Chapter 4, page 48-49:
The next year brought big changes. The events of 1968 rocked our previously placid world and shocked the country, Yale, and me. In many ways that spring was the end of an era of innocence. The gravity of history was beginning to descend in a horrifying and disruptive way.

...I was shocked by the Reverend King's assassination and stunned by the violence. I watched, appalled, as racial riots escalated across the country. Militant groups such as the Black Panthers argued that the Reverend King's assassination also put to death the notion that civil rights could be achieved in a non-violent way. I disagreed and hoped America could remedy civil wrongs in a peaceful way.

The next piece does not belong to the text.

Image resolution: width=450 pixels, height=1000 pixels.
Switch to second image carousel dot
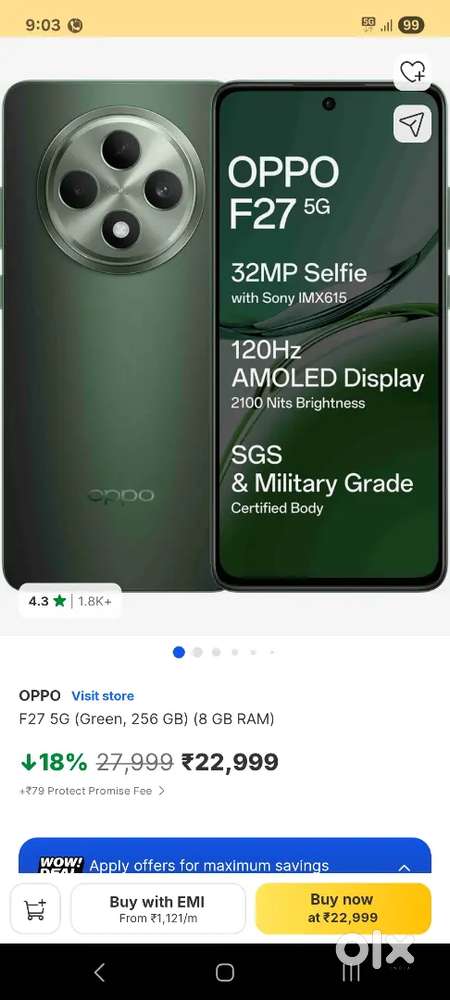point(198,652)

Television brought vividly to life the discrimination that existed in many parts of America. I was horrified, as I watched the snarling dogs and billy clubs directed at America's own citizens. It was hard for me to imagine a society that would treat my friends as harshly and unjustly as what I saw on television. I was the president of our fraternity; the vice president, Paul Jones, was an African-American. So were my good friends Calvin Hill and Roy Austin. Ours was an easy, natural friendship. I was reared by parents who taught me to respect others. I had been taught, and I believed, that all people are equal, that we are children of a loving God who cares about the quality of our hearts, not the color of our skin. I was surprised by the depth of the racial hatred I saw on television. Although I came from the South, that was never the attitude at my house. As a very young boy, I had once repeated a racial slur I heard at school; my mother washed my mouth out with soap, and delivered such a stern lecture that I knew immediately I had done something very wrong. I remember my dad teaching us that every individual mattered and that each individual had a shot at the American dream... [This paragraph goes on for a million years.]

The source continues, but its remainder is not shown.